At least in western Oregon, January provides some really good winter birding. Get out and enjoy it before the February doldrums kick in.

Happy Winter

Tualatin River NWR

Like other national wildlife refuges in the Willamette Valley, Tualatin National Wildlife Refuge has limited access in autumn and winter. But the trail that is open can provide some good birding.

The highlight of this trip was a fresh sapsucker well that was attracting both Anna’s Hummingbirds and Ruby-crowned Kinglet. Sapsucker wells are an important source of nectar and insects for birds in the colder months.

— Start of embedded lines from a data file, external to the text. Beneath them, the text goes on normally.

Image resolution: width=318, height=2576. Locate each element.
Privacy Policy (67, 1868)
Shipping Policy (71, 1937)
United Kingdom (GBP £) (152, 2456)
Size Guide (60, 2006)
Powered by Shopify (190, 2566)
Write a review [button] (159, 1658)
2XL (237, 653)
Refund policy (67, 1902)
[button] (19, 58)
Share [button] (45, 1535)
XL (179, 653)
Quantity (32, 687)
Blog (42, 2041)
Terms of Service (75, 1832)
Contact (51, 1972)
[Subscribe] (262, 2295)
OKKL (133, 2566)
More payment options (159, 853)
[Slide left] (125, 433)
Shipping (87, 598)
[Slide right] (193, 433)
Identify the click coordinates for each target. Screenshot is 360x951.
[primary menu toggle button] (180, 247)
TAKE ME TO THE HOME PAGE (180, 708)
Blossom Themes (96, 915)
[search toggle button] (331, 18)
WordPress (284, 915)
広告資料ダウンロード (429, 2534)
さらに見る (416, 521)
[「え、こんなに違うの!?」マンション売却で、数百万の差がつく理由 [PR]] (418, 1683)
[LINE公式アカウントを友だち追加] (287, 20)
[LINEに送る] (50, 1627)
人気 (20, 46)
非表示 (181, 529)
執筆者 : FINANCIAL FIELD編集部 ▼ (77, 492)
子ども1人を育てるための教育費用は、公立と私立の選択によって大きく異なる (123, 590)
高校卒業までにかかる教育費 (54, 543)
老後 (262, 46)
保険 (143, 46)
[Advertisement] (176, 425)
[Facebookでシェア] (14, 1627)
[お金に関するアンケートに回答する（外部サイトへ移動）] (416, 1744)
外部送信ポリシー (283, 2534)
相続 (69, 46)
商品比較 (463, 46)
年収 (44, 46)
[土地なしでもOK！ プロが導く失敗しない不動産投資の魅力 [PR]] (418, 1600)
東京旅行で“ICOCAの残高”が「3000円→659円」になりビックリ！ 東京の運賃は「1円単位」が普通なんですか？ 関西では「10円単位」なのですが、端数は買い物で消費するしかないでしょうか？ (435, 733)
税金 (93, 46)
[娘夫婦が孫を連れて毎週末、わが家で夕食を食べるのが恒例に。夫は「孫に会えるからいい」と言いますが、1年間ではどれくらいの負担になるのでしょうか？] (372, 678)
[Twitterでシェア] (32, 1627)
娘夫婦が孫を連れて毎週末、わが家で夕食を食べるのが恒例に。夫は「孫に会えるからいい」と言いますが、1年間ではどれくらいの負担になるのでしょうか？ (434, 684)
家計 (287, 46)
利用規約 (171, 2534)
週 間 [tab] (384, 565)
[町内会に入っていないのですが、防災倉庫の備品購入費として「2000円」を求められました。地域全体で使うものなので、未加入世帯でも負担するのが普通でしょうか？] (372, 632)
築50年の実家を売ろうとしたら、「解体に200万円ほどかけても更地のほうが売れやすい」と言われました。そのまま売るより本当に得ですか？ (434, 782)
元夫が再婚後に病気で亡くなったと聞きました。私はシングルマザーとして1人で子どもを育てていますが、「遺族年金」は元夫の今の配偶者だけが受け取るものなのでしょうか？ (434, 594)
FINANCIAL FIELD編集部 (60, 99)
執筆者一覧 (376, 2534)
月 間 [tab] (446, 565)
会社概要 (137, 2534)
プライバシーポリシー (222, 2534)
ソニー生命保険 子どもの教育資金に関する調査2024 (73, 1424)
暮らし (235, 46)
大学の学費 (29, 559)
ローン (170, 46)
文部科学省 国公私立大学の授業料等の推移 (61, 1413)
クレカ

Bewick’s Wrens spend much of their time buried in the depths of brush piles, but this individual popped up and posed for a few photos.

It is always worth the time to check out brushy hedgerows this time of year.

California Scrub-Jay
Golden-crowned Sparrow
Spotted Towhee

I don’t normally think of Dark-eyed Juncos as having a camouflage pattern, but this individual was doing a great job of blending in with his environment.

Happy Autumn

Gull Season

Late autumn and early winter is the time to find the biggest diversity of gulls in Oregon. I led a field trip to the coast at the end of October. Strong storms from the west had moved a lot of birds close to shore earlier in the week, but on the day we arrived, strong east winds had driven a lot of birds back out to sea. At least we didn’t get rained on.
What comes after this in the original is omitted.